市民のための薬と病気のお話
急性白血病
急性白血病とは
がん化した幼若な白血球(白血病細胞)が著増する“血液のがん”です。
白血球を含め、すべての血液細胞は、造血幹細胞と呼ばれる共通の母細胞から、次第に白血球,赤血球,血小板という各種の細胞に分かれ(分化)、成熟して生じます。急性白血病は、この幹細胞のうちのたった1つの細胞に生じた染色体の突然変異による異常が原因でおこり、この異常な細胞を白血病性幹細胞と呼びます。白血病性幹細胞は染色体の異常の結果、芽球と呼ばれる未熟なレベルの細胞(白血病細胞)より以上の成長が出来ず、このため、体内に白血病細胞が著増し、発病します。
急性白血病の症状
急性白血病に特徴的な症状はなく、他の病気でもみられる症状が組み合わさり発病します。骨髄という、骨の中で血液を造る場所に白血病細胞が充満する結果、正常の血液細胞は増殖出来なくなり減少します。

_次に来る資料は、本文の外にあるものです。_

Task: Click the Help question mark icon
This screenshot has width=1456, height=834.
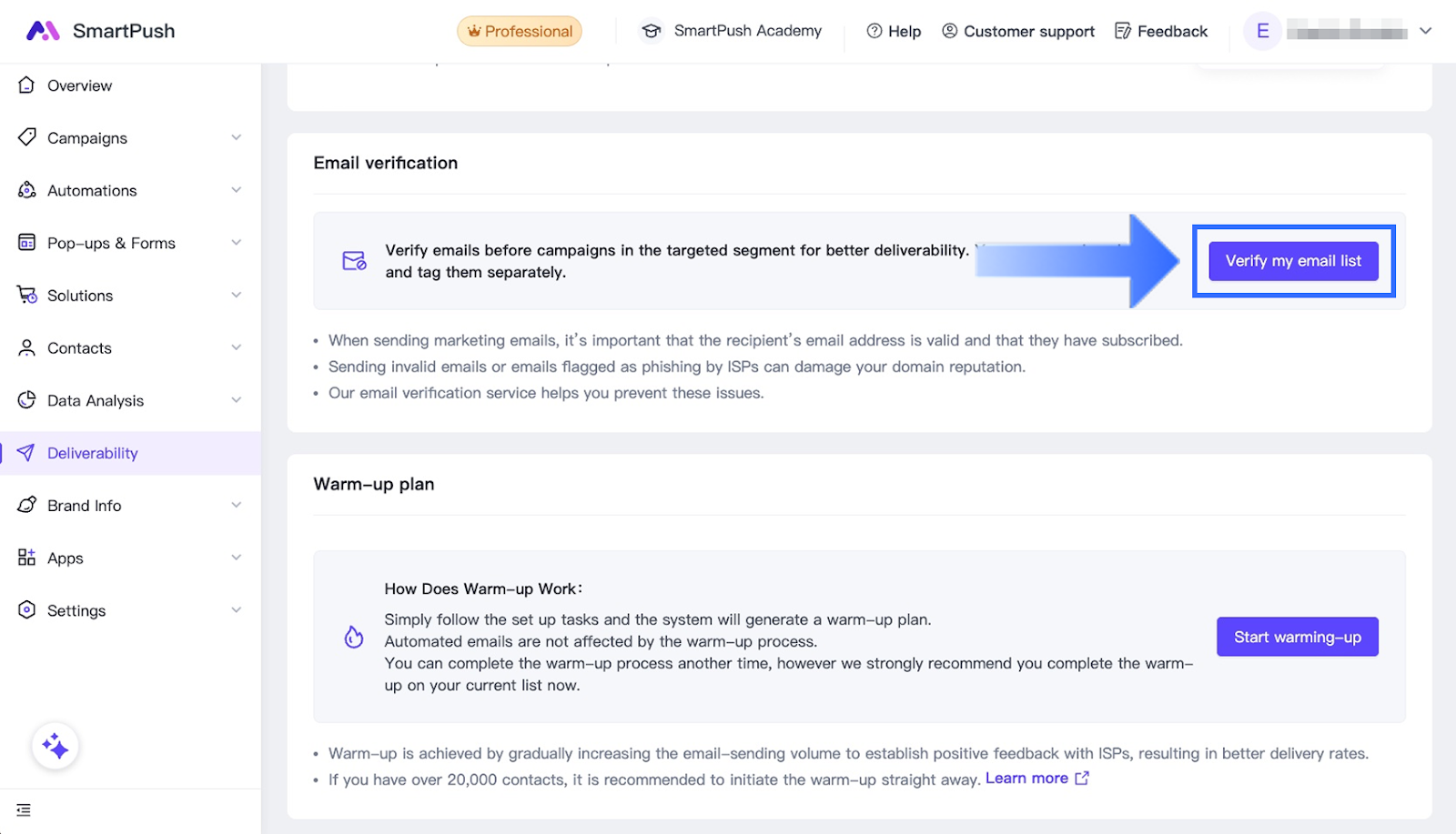Action: point(875,31)
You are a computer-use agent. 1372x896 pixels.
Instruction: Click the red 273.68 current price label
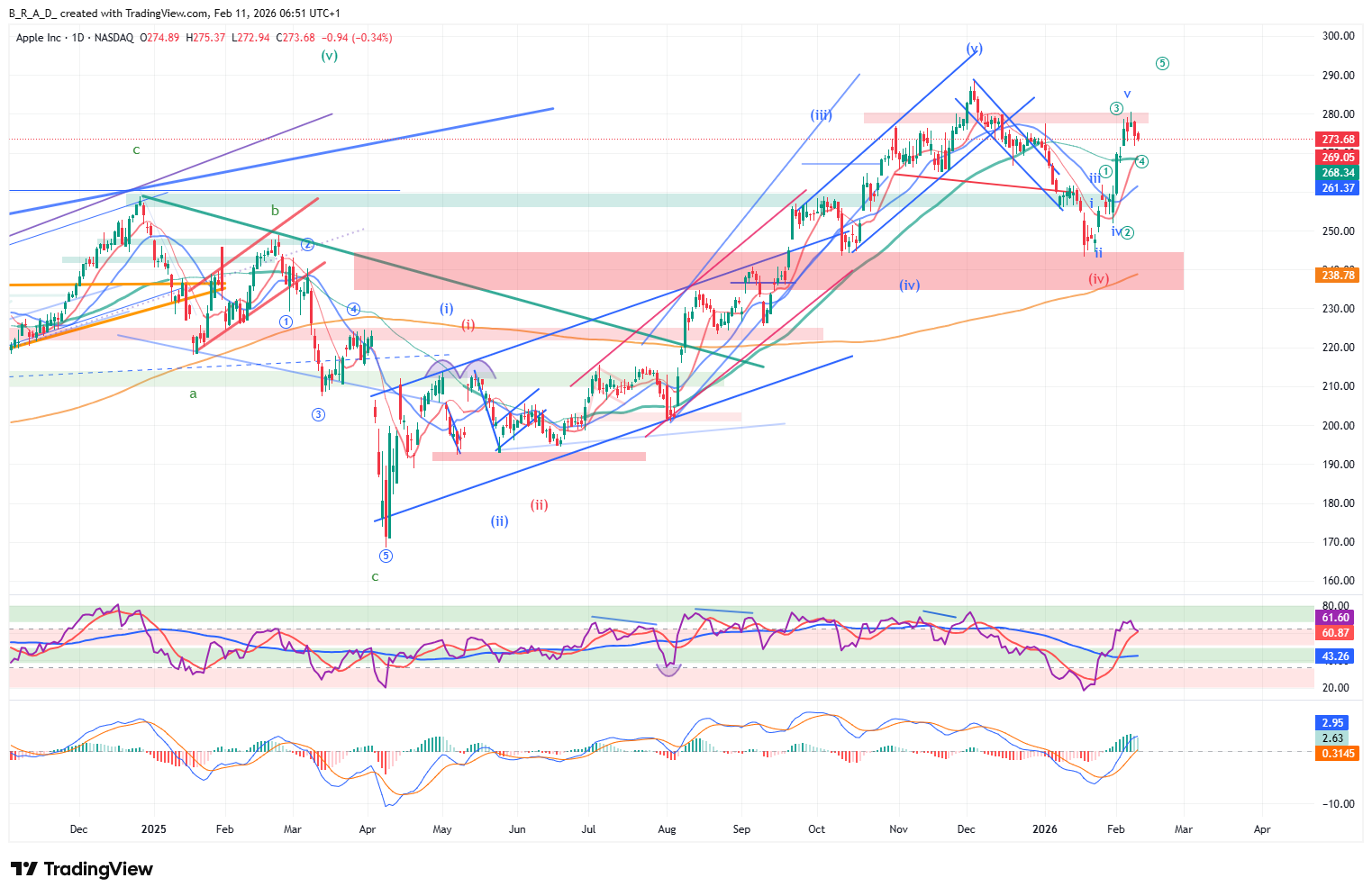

赤血球の減少(貧血)により、体がだるい、息切れ、ふらつき、顔色が悪いなどの症状がおこります。正常白血球の減少により、感染症にかかりやすくなり、熱が出やすい、風邪をひきやすい、気管支炎・肺炎にかかりやすいなどの症状がおこります。血小板が減少すると出血しやすくなり、青アザ(紫斑)、鼻出血、歯ぐきからの出血などがおこります。
検査所見
静脈血採血による検査で、血球数や白血球分画(末梢血の白血球の種類)に著明な異常や複数の異常を認めます。確定診断は、胸骨や腸骨より骨髄穿刺という検査(局所麻酔をして、骨から少し太目の針を骨髄まですすめ、ほんの少し骨髄液を抜く検査で外来でも出来ます)をして、白血病細胞が増加していることにより行います。
分類
骨髄性とリンパ性に分類できます。
急性骨髄性白血病はFABという分類によりM0~M7の8種類に亜分類されます。急性リンパ性白血病はFAB分類では形態によってL1~L3の3種に亜分類されますが、細胞表面にある抗原によりもっと詳しく分ける場合もあります。ここでは省略しますが、改訂WHO分類が用いられることもあります。
治療
抗がん薬を用いる薬物療法(化学療法)と造血幹細胞移植(骨髄移植など)の2つが中心です。治療は、まず薬物療法を行い、白血病細胞を減少させることからはじまります。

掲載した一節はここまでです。